5. La brutale répression égyptienne d’Alaa Abd El Fattah
Nous avions espéré que 2022 serait l’année où nous verrions le technologue, activiste et écrivain Alaa Abd El Fattah libre et réuni avec sa famille. Ami de l’EFF, le cas d’Alaa est la pierre angulaire de notre travail de plaidoyer international depuis de nombreuses années. Cette année, à l’approche du sommet COP27, organisé par l’Égypte malgré les objections internationales, Alaa a décidé d’intensifier sa grève de la faim en cours , mettant sa vie en grave danger mais attirant également l’attention sur son sort. En fin de compte, les protestations autour de la COP27 réclamant sa liberté et celle d’autres prisonniers politiques en Égypte ont éclipsé les négociations sur le climat.
Alaa était l’un des trois lauréats des EFF Awards 2022 , et bien que nous soyons fiers d’honorer ses réalisations, le moment était doux-amer : malgré les demandes du gouvernement britannique, un certain nombre de membres du Congrès américain et une large bande de la communauté internationale , Alaa reste en prison.

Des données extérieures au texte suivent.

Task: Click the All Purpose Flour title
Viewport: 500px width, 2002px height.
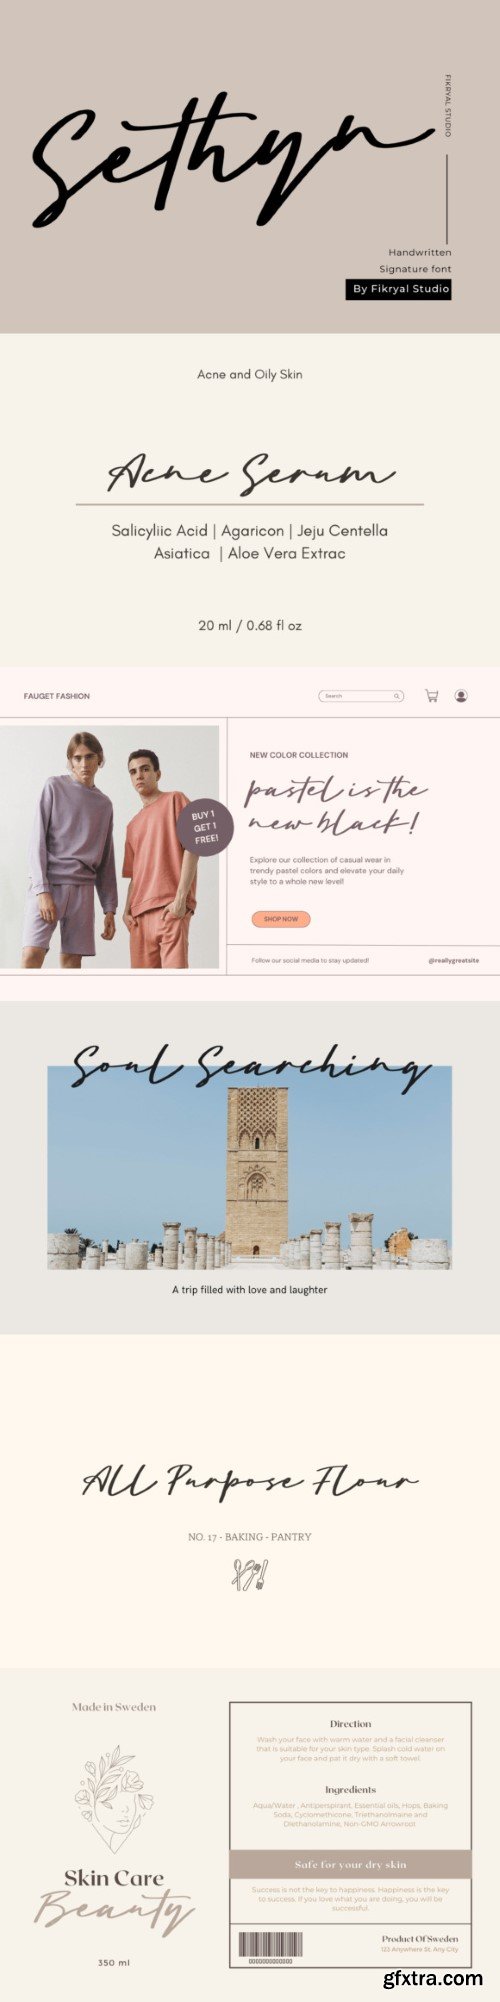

Mais, pour reprendre ses propres mots, nous n’avons pas encore été vaincus : Alaa a mis fin à sa grève de la faim à la mi-novembre et a finalement été autorisé à rendre visite à sa famille peu de temps après. Il y a encore de l’espoir, et la famille, les amis et les alliés d’Alaa à travers le monde continuent le combat pour sa liberté. La dernière demande de la campagne (lien externe) est que les électeurs britanniques et américains écrivent respectivement à leurs membres du Parlement et du Congrès . Nous espérons qu’Alaa retrouvera enfin sa liberté en 2023, et nous n’arrêterons pas de nous battre jusqu’à ce qu’il le fasse.